- [Written problem A]: From the data items, copy out the lines from the one containing "Where should I click to: Click the blue" up to and including the one containing "point(101,246)", keeping each line unchanged.

- [Source extract]:
All of lore.kernel.org
 help / color / mirror / Atom feed
From: Mike Christie <michael.christie@oracle.com>
To: Stefan Hajnoczi <stefanha@gmail.com>
Cc: "Michael S. Tsirkin" <mst@redhat.com>,
	Stefan Hajnoczi <stefanha@redhat.com>, fam <fam@euphon.net>,
	linux-scsi <linux-scsi@vger.kernel.org>,
	Jason Wang <jasowang@redhat.com>,
	qemu-devel <qemu-devel@nongnu.org>,
	Linux Virtualization <virtualization@lists.linux-foundation.org>,
	target-devel <target-devel@vger.kernel.org>,
	Paolo Bonzini <pbonzini@redhat.com>
Subject: Re: [PATCH 00/10] vhost/qemu: thread per IO SCSI vq
Date: Thu, 19 Nov 2020 10:43:40 -0600	[thread overview]
Message-ID: <ffd88f0c-981e-a102-4b08-f29d6b9a0f71@oracle.com> (raw)
In-Reply-To: <CAJSP0QUvSwX5NCPmfSODV_C+D41E21LZT=oXQ2PLc6baAsGGDQ@mail.gmail.com>

On 11/19/20 10:24 AM, Stefan Hajnoczi wrote:
> On Thu, Nov 19, 2020 at 4:13 PM Mike Christie
> <michael.christie@oracle.com> wrote:
>>
>> On 11/19/20 8:46 AM, Michael S. Tsirkin wrote:
>>> On Wed, Nov 18, 2020 at 11:31:17AM +0000, Stefan Hajnoczi wrote:
>>>>> My preference has been:
>>>>>
>>>>> 1. If we were to ditch cgroups, then add a new interface that would allow
>>>>> us to bind threads to a specific CPU, so that it lines up with the guest's
>>>>> mq to CPU mapping.
>>>>
>>>> A 1:1 vCPU/vq->CPU mapping isn't desirable in all cases.
>>>>
>>>> The CPU affinity is a userspace policy decision. The host kernel should
>>>> provide a mechanism but not the policy. That way userspace can decide
>>>> which workers are shared by multiple vqs and on which physical CPUs they
>>>> should run.
>>>
>>> So if we let userspace dictate the threading policy then I think binding
>>> vqs to userspace threads and running there makes the most sense,
>>> no need to create the threads.

- [Written problem B]: In the vhost threading email thread, what kind of decision is CPU affinity said to be?

[Data items]
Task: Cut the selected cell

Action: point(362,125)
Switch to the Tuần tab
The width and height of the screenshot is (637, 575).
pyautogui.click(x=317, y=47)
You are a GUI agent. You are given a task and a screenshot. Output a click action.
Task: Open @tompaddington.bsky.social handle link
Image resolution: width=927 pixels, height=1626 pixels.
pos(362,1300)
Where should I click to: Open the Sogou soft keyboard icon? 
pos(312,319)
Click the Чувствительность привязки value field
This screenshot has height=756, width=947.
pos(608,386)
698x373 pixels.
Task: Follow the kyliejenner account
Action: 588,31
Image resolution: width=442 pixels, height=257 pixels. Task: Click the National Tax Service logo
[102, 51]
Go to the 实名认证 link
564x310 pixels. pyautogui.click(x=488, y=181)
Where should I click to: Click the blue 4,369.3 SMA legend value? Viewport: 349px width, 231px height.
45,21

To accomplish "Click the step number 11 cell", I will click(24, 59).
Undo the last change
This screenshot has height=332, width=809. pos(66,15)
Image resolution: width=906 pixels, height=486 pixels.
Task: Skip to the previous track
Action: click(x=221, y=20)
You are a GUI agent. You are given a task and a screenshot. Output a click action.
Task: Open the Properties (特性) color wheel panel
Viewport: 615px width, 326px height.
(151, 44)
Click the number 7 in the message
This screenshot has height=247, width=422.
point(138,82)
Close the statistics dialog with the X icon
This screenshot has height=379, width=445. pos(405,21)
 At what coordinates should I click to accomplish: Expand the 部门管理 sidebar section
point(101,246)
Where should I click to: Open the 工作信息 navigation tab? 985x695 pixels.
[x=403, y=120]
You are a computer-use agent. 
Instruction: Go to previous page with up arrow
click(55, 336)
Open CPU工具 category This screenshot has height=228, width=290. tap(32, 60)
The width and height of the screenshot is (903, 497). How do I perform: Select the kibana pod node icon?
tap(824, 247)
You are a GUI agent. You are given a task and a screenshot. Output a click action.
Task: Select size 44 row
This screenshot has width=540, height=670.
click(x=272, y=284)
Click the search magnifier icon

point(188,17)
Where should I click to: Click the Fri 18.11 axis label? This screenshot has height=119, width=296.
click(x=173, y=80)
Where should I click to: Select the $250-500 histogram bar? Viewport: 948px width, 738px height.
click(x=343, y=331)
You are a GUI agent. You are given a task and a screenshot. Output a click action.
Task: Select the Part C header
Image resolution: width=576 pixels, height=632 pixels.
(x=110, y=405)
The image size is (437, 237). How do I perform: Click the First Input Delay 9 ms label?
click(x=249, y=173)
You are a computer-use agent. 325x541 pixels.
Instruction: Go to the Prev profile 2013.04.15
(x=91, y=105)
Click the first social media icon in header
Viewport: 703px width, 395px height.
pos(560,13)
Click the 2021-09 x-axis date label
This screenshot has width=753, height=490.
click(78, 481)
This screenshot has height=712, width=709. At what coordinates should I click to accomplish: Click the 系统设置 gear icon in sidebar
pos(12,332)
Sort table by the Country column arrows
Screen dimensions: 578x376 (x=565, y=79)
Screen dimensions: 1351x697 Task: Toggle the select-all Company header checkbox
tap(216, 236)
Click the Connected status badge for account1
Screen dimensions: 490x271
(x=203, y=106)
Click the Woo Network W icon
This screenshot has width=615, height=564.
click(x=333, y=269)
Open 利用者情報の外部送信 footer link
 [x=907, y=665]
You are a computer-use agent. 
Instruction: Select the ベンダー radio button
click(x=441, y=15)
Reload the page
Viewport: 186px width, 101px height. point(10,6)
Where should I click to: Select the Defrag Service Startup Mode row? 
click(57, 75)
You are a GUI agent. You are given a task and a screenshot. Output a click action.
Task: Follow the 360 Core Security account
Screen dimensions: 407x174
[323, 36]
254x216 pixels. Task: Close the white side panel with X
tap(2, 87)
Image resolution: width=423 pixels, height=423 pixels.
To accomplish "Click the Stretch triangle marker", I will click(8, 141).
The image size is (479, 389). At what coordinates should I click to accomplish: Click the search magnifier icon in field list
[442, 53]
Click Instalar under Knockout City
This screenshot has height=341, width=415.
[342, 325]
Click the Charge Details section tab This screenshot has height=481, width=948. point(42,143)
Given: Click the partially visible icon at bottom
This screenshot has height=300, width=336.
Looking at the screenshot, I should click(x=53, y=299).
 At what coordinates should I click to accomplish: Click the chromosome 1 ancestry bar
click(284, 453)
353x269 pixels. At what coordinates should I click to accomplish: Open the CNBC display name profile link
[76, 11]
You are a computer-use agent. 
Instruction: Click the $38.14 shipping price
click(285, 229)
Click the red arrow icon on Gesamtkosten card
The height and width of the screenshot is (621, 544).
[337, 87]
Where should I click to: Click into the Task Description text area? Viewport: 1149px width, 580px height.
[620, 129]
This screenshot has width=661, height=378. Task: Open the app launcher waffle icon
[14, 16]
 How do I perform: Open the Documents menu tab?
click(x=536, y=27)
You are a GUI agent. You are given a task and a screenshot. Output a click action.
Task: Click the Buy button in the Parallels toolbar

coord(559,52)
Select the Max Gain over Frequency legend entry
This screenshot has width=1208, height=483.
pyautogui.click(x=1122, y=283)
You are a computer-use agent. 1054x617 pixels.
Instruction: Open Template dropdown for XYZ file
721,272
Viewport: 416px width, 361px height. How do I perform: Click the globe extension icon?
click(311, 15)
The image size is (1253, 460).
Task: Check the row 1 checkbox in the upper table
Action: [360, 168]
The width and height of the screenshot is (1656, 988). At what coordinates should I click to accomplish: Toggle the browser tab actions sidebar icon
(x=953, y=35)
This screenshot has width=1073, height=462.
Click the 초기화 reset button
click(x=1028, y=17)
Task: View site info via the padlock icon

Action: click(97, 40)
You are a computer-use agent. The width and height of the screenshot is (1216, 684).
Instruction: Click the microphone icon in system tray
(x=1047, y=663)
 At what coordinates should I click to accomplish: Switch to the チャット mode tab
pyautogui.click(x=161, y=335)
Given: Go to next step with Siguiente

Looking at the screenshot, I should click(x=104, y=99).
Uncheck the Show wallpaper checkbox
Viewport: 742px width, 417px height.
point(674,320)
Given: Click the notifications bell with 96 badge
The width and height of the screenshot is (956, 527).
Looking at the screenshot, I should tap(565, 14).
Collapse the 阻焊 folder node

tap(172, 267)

- [Problem solution A]:
Where should I click to: Click the blue 4,369.3 SMA legend value? Viewport: 349px width, 231px height.
45,21

To accomplish "Click the step number 11 cell", I will click(24, 59).
Undo the last change
This screenshot has height=332, width=809. pos(66,15)
Image resolution: width=906 pixels, height=486 pixels.
Task: Skip to the previous track
Action: click(x=221, y=20)
You are a GUI agent. You are given a task and a screenshot. Output a click action.
Task: Open the Properties (特性) color wheel panel
Viewport: 615px width, 326px height.
(151, 44)
Click the number 7 in the message
This screenshot has height=247, width=422.
point(138,82)
Close the statistics dialog with the X icon
This screenshot has height=379, width=445. pos(405,21)
 At what coordinates should I click to accomplish: Expand the 部门管理 sidebar section
point(101,246)

- [Problem solution B]: A userspace policy decision.